I’m sure everyone is sick of hearing about how ChatGPT is going to change the world, I know I am. And I’m also sure everyone feels that at least some of the hype is overblown - I know I do. But regardless of what it true and what is hype, there’s no denying that generative AI models are changing the world, and not just in terms of the way we work. They’re also opening up all types of new ethical and legal dilemmas about the value of human-created work and what is considered fair game to be used by large tech corporations. Even if you hate everything AI-related and aren’t a STEM person, you need to understand the technology and frameworks powering these models so you can accurately judge what these companies are doing. This allows you make decisions about both your own work and if/how you chose to take political or legal action on this topic.
My generative AI-themed topic this month was inspired by two articles - this article by Harvard Law Today that talks about the New York Times’ lawsuit agains OpenAI for copyright infringement and this study from the Columbia Journalism Review that examines the issues around generative AI issues citing paywalled news stories. I recommend reading both articles in full, but the TL;DR of the Harvard Law Today one states that the lawsuit the Times is bringing against OpenAI hinges on what is considered “copyright infringement” - is it fair use to copy all of the archives to use for AI training? After all, there would be nothing stopping you from going to the library, scanning every book there, and using it to train your model (other than the fact that that is totally unreasonable). There’s also more complicated legal issues about if the model itself is a derivative work.

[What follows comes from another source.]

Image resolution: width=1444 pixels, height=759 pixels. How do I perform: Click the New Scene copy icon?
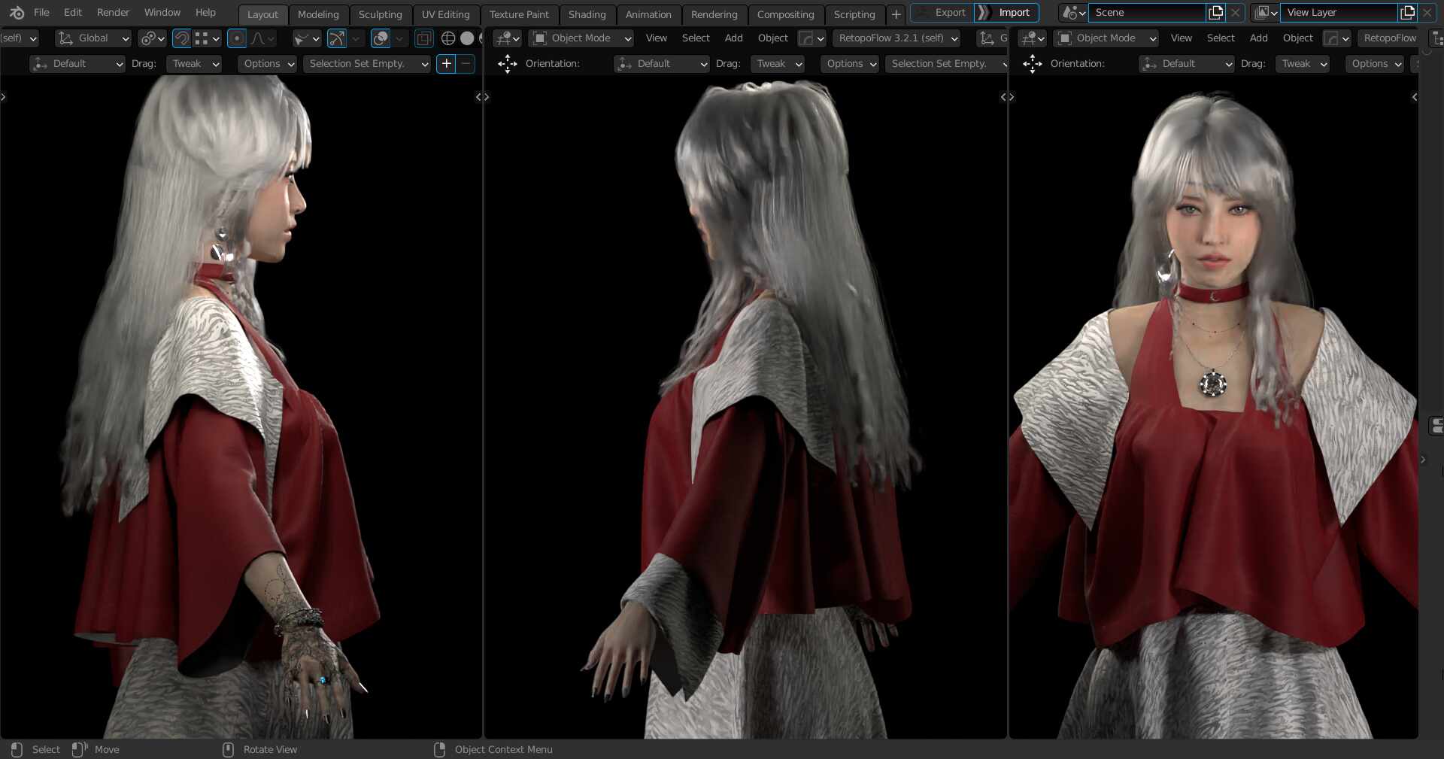(x=1216, y=13)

The Columbia article is more of a scientific study focusing on the way generative AI models cite newspaper articles. Basically, the researchers copy an exact quote from a newspaper article and ask the chatbot to find an exact citation. Theoretically, if the chatbot hadn’t seen that article, it should decline to answer, and if it had seen the article, it should successfully return the article’s URL as well as the traditional citation information, like the authors, title, and so on. As I assume is clear because I’m writing about this, that isn’t the case. The majority of the bots hallucinate, or return answers that aren’t true. Even more interestingly, in some cases, the bots return correct answers for information that it shouldn’t have access to. But how do we know that the bot shouldn’t have access to this information?

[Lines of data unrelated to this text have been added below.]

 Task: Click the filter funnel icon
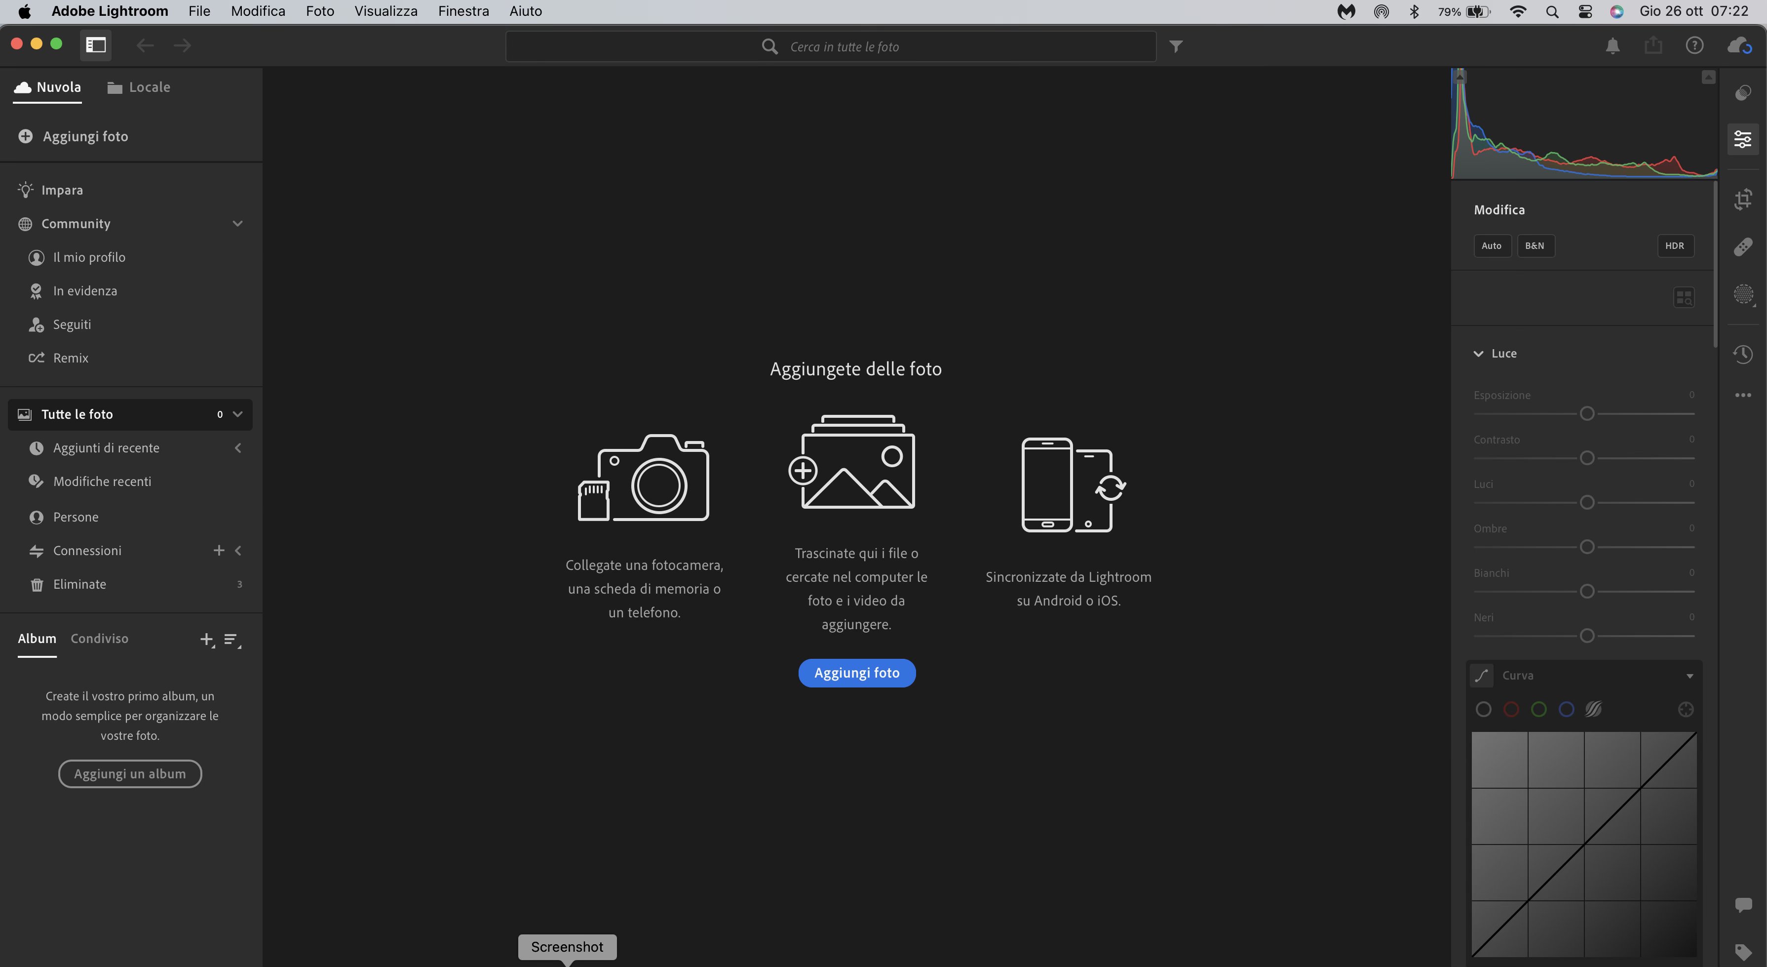tap(1176, 47)
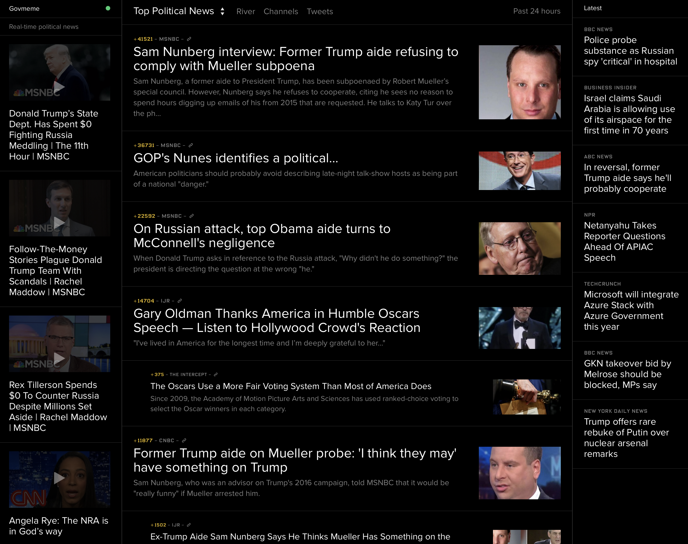Click link icon next to +22592 MSNBC
Viewport: 688px width, 544px height.
click(192, 216)
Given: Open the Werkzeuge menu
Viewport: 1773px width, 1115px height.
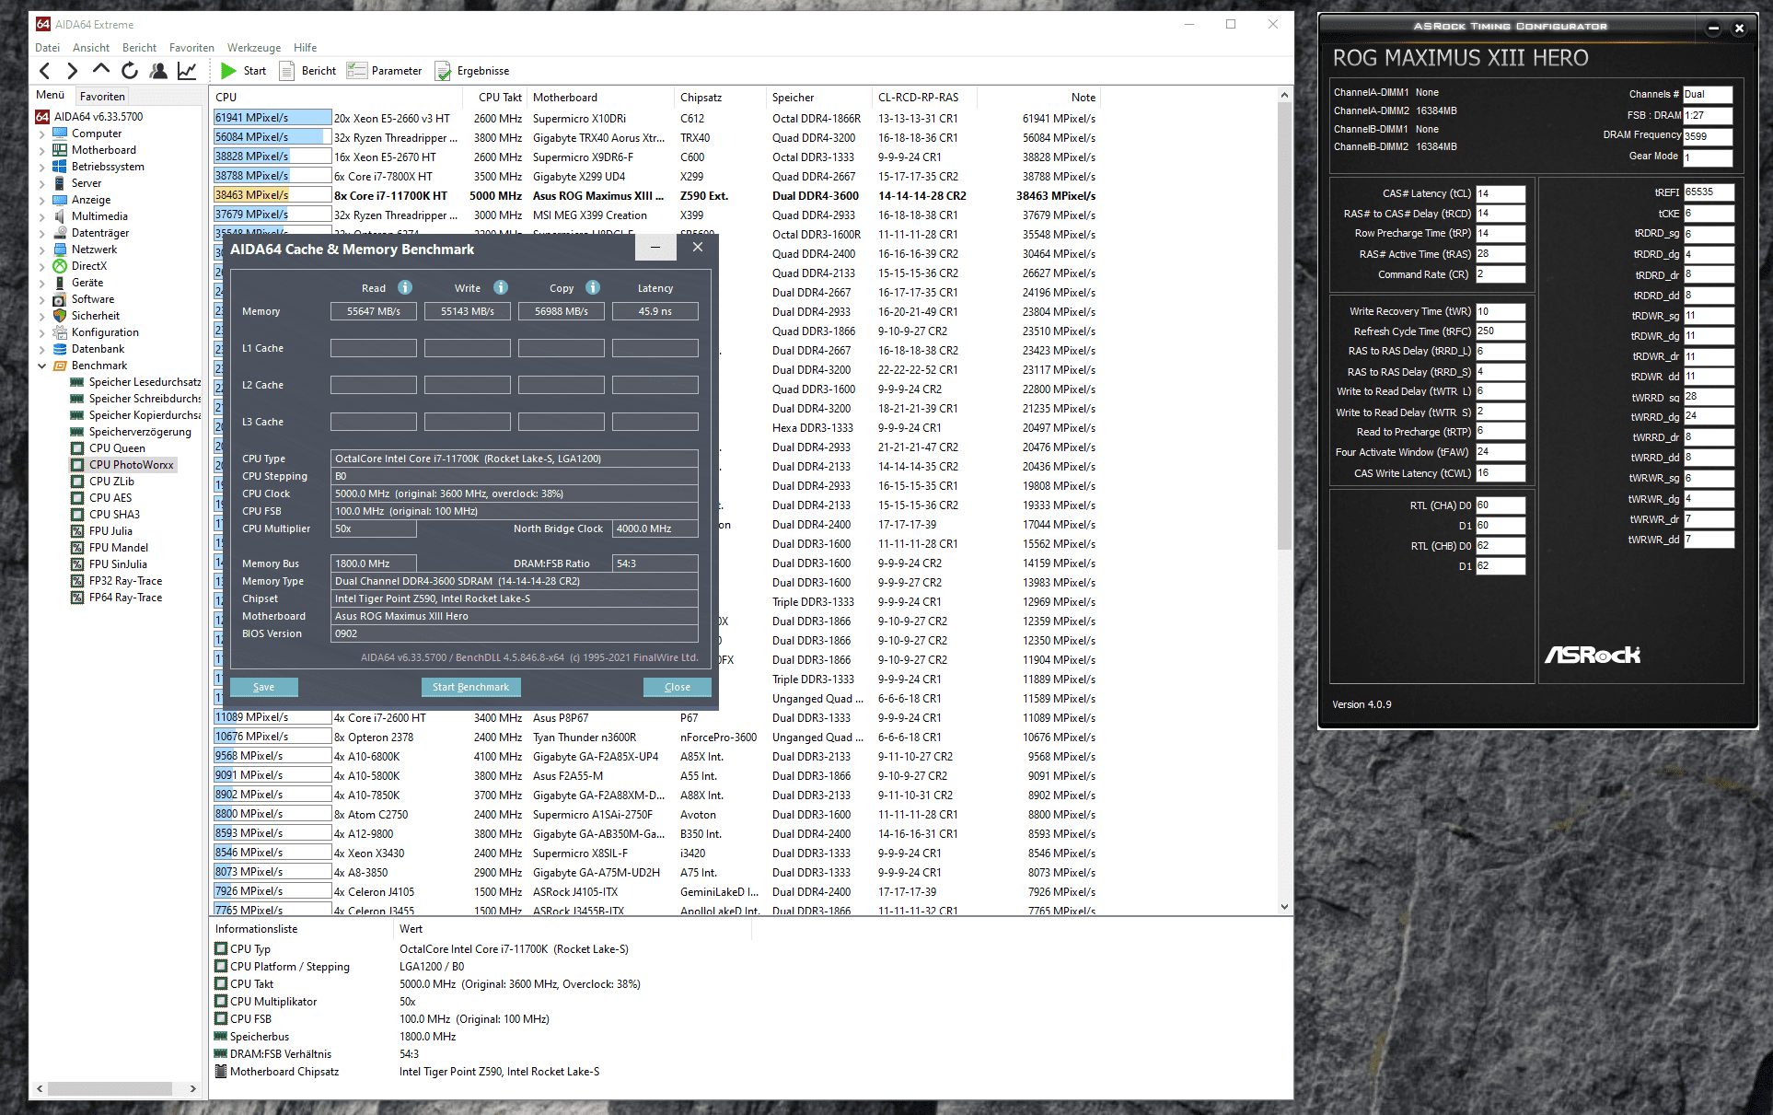Looking at the screenshot, I should pyautogui.click(x=253, y=48).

In order to answer that question, you need to understand how the training for these models works. The tech company will create something called a web crawler (sometimes also called a web scraper). The web crawler will look through the Internet for information that it thinks will be relevant for model training, then “scrape” that data, or copy it. The data will then be processed and fed to the model for training. However, in theory, the crawler isn’t allowed to just take anything it wants from the entire Internet. In 1994, a man named Martjin Koster developed the Robot Exclusion Protocol to try to prevent denial-of-service attacks on websites. It was simply a file called robots.txt that was placed in a standardized location in a website’s directory that listed what bots were banned from accessing the information on the website. Theoretically, all responsible bots should check to see if that file exists and if their name appears on the list. If it does, then they shouldn’t use the information on the site. However, there’s a a few problems with this, with the biggest being that the standard is completely voluntary and there’s no way to enforce it. In addition, a company can easily circumvent the spirit of the standard by simply creating a new scraper each time their current one is added to the robots.txt. Plus, the spirit of Robot Exclusion Protocol conflicts with the spirit of other projects such as the Internet Archive, which explicitly states that it ignores robots.txt in their attempt to preserve all data on the Internet. This gives tech companies another loophole - they can ignore websites like the New York Times that explicitly ban them in the robots.txt, but just scrape that same information from the Internet Archive instead.
So how are these two articles connected? I’m not a lawyer, and I’m not going to pretend to be an expert on the legal merits of the case. However, as someone with a tech background and someone that’s grown up with the digital world, I think it’s obvious that we need new rules and regulations around how tech companies can access our information. There’s a huge difference between me writing a book, which then is bought by a library, which is then checked out by someone who takes copious notes on it , who then creates their own work based off my research, and a multi-billion dollar corporation that pays thousands of engineers to create a bot that takes millions of terabytes of data and uses it for profit. I’m not saying that we have to ban all tech companies from accessing all data, but the original creator should have some say in the matter. This brings me to my point - I believe we could reach a happy medium by attempting to create laws based off the Robot Exclusion Protocol. One loophole could be closed by adding language to the standard that bans all generative AI crawlers. Companies and people could choose to add it to their websites if they so desire, and an agency could be founded to investigate claims of corporate misconduct. Penalties could be imposed on companies found breaking the law, and standard legal documents could be created that allow website owners to determine if and how tech companies could use their data. If the tech company really wants to access a particular website, they will have to make a deal with the company that controls it, similar to how OpenAI is currently crafting deals with several news organizations. A special carve-out would have to be considered for archival programs. I’d favor something strict, where AI companies won’t be allowed any access to their data. Or one where the archival programs are bound by the same rules as the other tech companies. Like all new territories, I’m sure this would require a lot of time to iron out and get working correctly. However, we need to accept that the tech companies aren’t going away, and we can’t let them have unfettered access to everything they want.